When flash-based SSDs first came on the market, I remember being fairly unimpressed. For one, it was insanely expensive. You get spoiled in the days when cost per GB on spinning disk seemed to get cut in half every year, then all of the sudden flash hit and everything cost four-figures! Added to this was a lack of OS and application optimization, as well as initial batches of storage controllers that were still designed for slow spinning mediums.
Flash forward (see what I did there) to 2017, and the landscape is very different. Flash is relatively cheap (when there isn’t a shortage), reliable, and fast. We’re starting to see NVMe push what flash can do by giving it PCIe throughput. This isn’t so much a rethought of flash, but rather the continuing refinement of interfacing with this still new storage medium.

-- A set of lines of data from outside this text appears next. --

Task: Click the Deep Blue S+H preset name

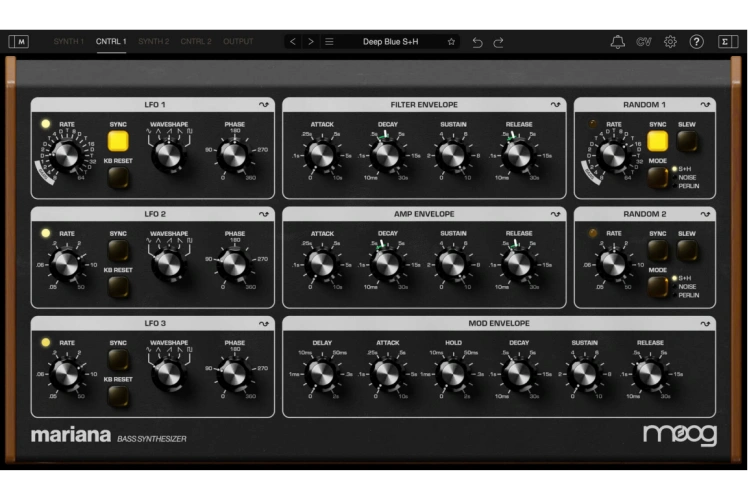Action: pyautogui.click(x=391, y=42)
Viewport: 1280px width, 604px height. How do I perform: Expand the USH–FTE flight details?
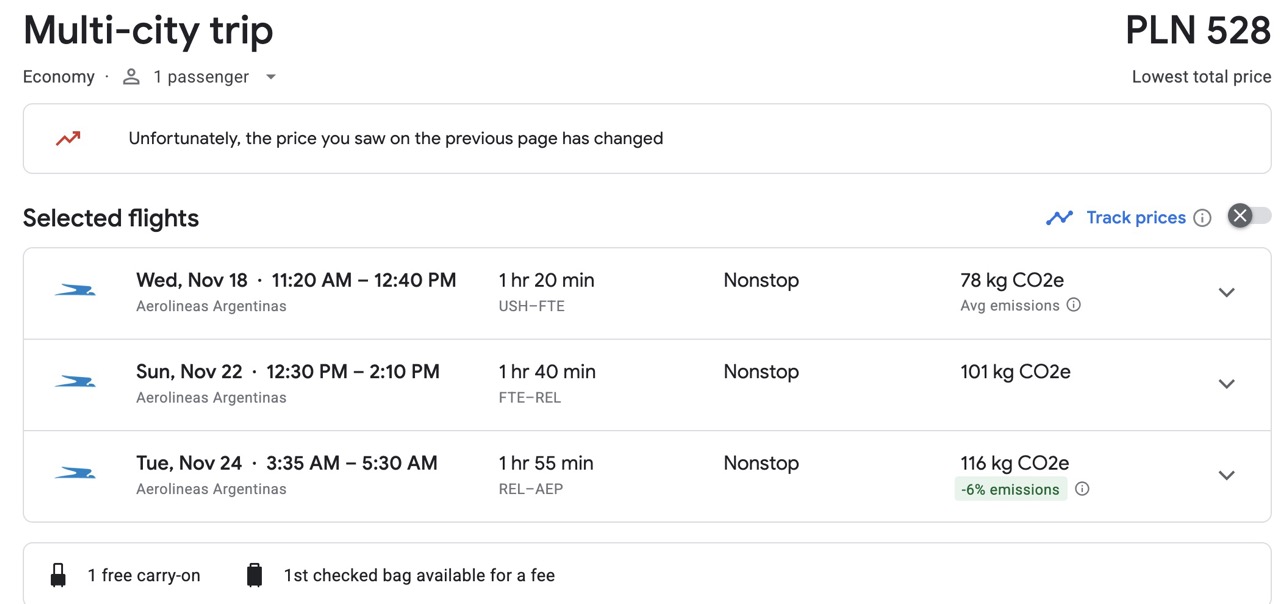(x=1227, y=292)
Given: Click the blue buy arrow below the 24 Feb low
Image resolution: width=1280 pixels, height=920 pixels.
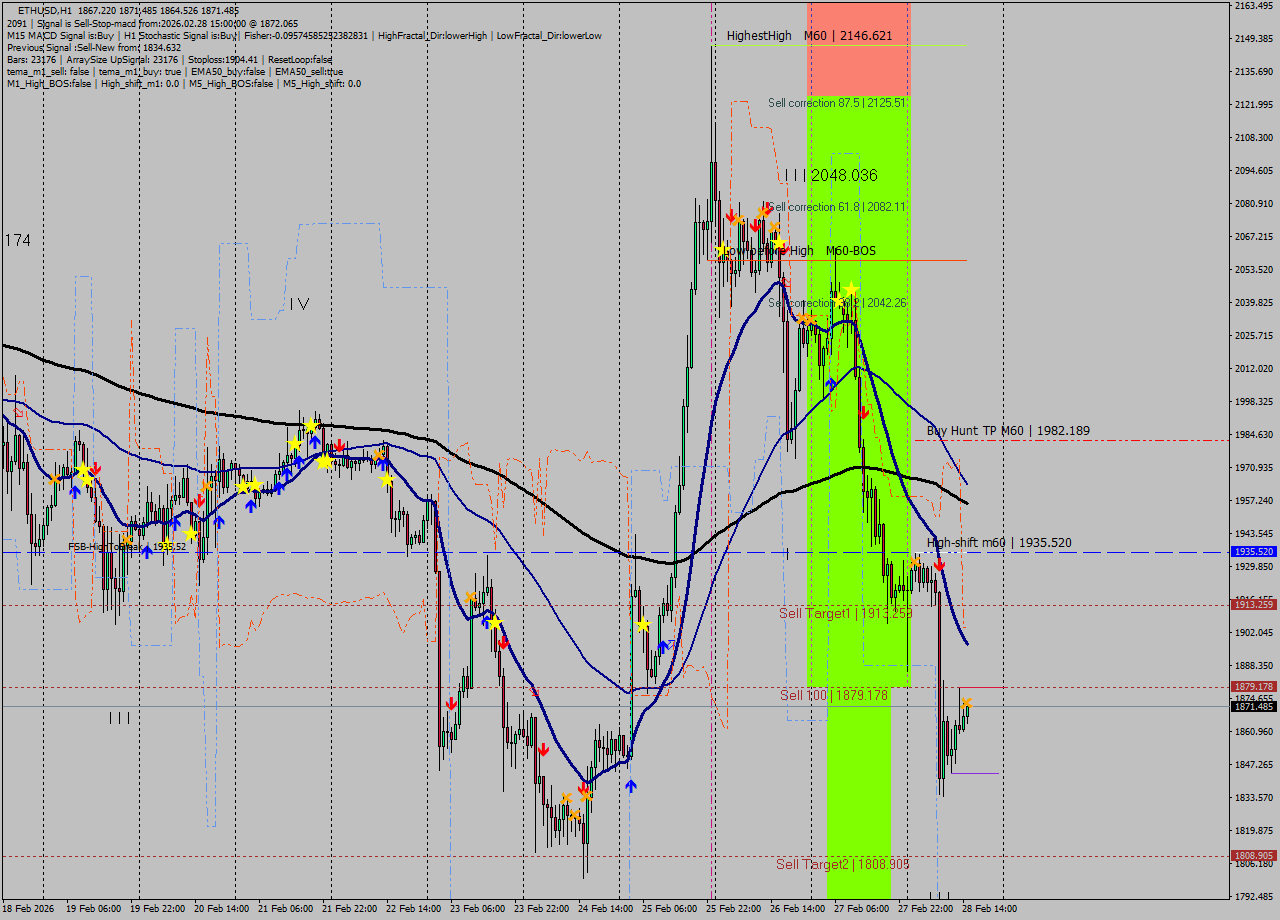Looking at the screenshot, I should pos(631,785).
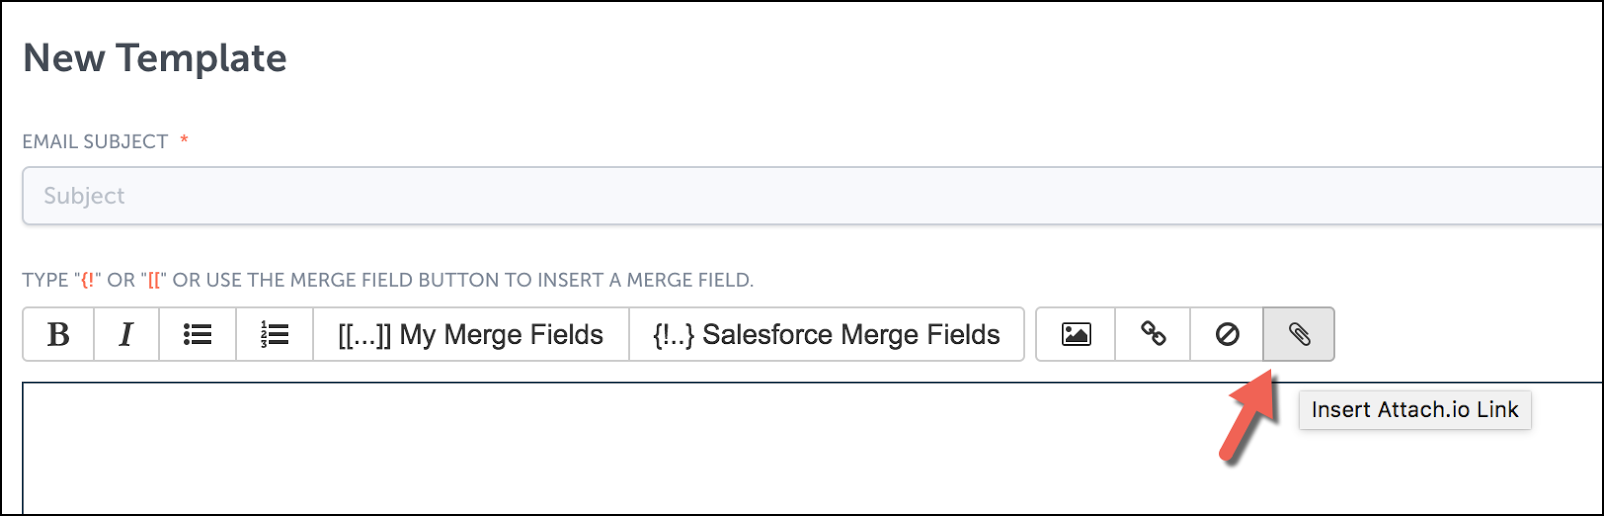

Initial storage controllers used on flash were designed originally for spinning disk. We saw the first breakthrough of speeds when Intel and others designed controllers specifically designed for the needs of flash. Now with NVMe, directly attaching storage to PCIe speeds moves performance even faster. But is this the high end of what we can expect?
Intel thinks the next step forward in flash efficiency isn’t tied to hardware. Don’t get me wrong, Intel also really wants to sell you a bunch of NVMe commodity storage. But with NVMe, getting performance out of the storage and controller itself isn’t so much an issue. They provide IOPS for days. No, the main bottleneck now becomes latency. That’s where Intel thinks they can innovate on software.
Intel’s Storage Performance Development Kit brings a minimalist approach to optimizing for latency with NVMe, allowing you to get more IOPS per dollar. This discards a lot of legacy software needs in the data path, with the goal of eliminating needless CPU cycles which generate latency. Intel engineered this driver to work at the lowest level possible so that the effects reverberate to all levels of the storage architecture.
What’s interesting is where Intel finds this efficiency. SPDK effectively bypasses the kernel by running at the user level. Intel sees the kernel space as having too many costly context switches and interrupts, which have small but snowballing effects on performance. This saves processor cycles which can be used to tune performance.
In practice, Intel is seeing the ability to scale almost linearly with NVMe IOPS performance by adding more drives. Intel does this by dedicating a single CPU core to handling IO. This core is solely dedicated to this use, but it seems worth it given the performance. As a point of comparison, the Linux kernel bottlenecks performance and actually decreases IOPS as more drives are added under the same arrangement. Meanwhile, using SPDK saw virtually identical increases in IOPS as each drive was added.
Granted, the Linux kernel is much more general purpose and has a much wider range of applications. But Intel is making the case that as we’ve hit a new absolute hardware performance plateau with NVMe at the moment, we still have a long way to go in terms of optimization. SPDK cleverly optimizes to reduce the latency bottleneck that couldn’t be perceived until the speeds of NVMe became available. Ordinarily drivers aren’t exactly the most exciting releases by a company. But Intel’s showing the nascent state of NVMe means there’s still a lot performance being left on the table, especially at scale.